-- What the task requires --
Write out the complete data exactly as written.

-- Input --
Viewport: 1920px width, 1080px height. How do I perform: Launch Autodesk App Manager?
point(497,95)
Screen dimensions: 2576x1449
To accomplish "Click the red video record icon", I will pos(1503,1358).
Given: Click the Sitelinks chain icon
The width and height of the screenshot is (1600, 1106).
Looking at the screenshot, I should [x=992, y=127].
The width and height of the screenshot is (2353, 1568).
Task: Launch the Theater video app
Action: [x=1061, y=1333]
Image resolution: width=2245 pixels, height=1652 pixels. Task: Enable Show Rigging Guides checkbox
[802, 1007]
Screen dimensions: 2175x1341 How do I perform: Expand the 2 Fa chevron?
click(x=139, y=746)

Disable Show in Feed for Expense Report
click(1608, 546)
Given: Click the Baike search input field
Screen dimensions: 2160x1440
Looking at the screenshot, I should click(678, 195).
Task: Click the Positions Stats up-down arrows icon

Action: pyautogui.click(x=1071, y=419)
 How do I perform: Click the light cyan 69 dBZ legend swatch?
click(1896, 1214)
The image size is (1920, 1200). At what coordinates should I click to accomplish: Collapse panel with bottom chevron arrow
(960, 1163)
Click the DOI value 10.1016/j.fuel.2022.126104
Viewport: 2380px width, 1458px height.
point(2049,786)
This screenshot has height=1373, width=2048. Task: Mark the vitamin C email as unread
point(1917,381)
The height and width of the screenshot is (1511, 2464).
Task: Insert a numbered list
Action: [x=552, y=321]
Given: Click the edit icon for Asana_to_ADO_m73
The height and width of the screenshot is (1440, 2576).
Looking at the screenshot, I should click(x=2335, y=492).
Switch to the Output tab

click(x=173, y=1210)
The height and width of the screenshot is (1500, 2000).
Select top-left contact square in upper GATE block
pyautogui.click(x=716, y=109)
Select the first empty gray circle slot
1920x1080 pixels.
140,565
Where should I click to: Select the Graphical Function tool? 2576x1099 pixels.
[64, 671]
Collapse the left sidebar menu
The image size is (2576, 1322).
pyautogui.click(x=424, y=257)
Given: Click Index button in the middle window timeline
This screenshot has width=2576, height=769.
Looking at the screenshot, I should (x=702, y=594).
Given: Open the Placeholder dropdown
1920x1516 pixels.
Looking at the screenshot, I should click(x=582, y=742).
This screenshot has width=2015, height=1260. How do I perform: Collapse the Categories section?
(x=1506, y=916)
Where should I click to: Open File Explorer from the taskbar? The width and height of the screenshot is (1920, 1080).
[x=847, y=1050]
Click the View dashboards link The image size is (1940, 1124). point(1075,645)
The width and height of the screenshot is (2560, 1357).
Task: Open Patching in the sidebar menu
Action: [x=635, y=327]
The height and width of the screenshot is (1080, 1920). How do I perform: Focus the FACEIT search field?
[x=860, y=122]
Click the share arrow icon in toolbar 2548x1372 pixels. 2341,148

-- Answer box --
Viewport: 1920px width, 1080px height. How do I perform: Launch Autodesk App Manager?
point(497,95)
Screen dimensions: 2576x1449
To accomplish "Click the red video record icon", I will pos(1503,1358).
Given: Click the Sitelinks chain icon
The width and height of the screenshot is (1600, 1106).
Looking at the screenshot, I should [x=992, y=127].
The width and height of the screenshot is (2353, 1568).
Task: Launch the Theater video app
Action: [x=1061, y=1333]
Image resolution: width=2245 pixels, height=1652 pixels. Task: Enable Show Rigging Guides checkbox
[802, 1007]
Screen dimensions: 2175x1341 How do I perform: Expand the 2 Fa chevron?
click(x=139, y=746)

Disable Show in Feed for Expense Report
click(1608, 546)
Given: Click the Baike search input field
Screen dimensions: 2160x1440
Looking at the screenshot, I should click(678, 195).
Task: Click the Positions Stats up-down arrows icon

Action: pyautogui.click(x=1071, y=419)
 How do I perform: Click the light cyan 69 dBZ legend swatch?
click(1896, 1214)
The image size is (1920, 1200). At what coordinates should I click to accomplish: Collapse panel with bottom chevron arrow
(960, 1163)
Click the DOI value 10.1016/j.fuel.2022.126104
Viewport: 2380px width, 1458px height.
point(2049,786)
This screenshot has height=1373, width=2048. Task: Mark the vitamin C email as unread
point(1917,381)
The height and width of the screenshot is (1511, 2464).
Task: Insert a numbered list
Action: [x=552, y=321]
Given: Click the edit icon for Asana_to_ADO_m73
The height and width of the screenshot is (1440, 2576).
Looking at the screenshot, I should click(x=2335, y=492).
Switch to the Output tab

click(x=173, y=1210)
The height and width of the screenshot is (1500, 2000).
Select top-left contact square in upper GATE block
pyautogui.click(x=716, y=109)
Select the first empty gray circle slot
1920x1080 pixels.
140,565
Where should I click to: Select the Graphical Function tool? 2576x1099 pixels.
[64, 671]
Collapse the left sidebar menu
The image size is (2576, 1322).
pyautogui.click(x=424, y=257)
Given: Click Index button in the middle window timeline
This screenshot has width=2576, height=769.
Looking at the screenshot, I should (x=702, y=594).
Given: Open the Placeholder dropdown
1920x1516 pixels.
Looking at the screenshot, I should click(x=582, y=742).
This screenshot has width=2015, height=1260. How do I perform: Collapse the Categories section?
(x=1506, y=916)
Where should I click to: Open File Explorer from the taskbar? The width and height of the screenshot is (1920, 1080).
[x=847, y=1050]
Click the View dashboards link The image size is (1940, 1124). point(1075,645)
The width and height of the screenshot is (2560, 1357).
Task: Open Patching in the sidebar menu
Action: [x=635, y=327]
The height and width of the screenshot is (1080, 1920). How do I perform: Focus the FACEIT search field?
[x=860, y=122]
Click the share arrow icon in toolbar 2548x1372 pixels. 2341,148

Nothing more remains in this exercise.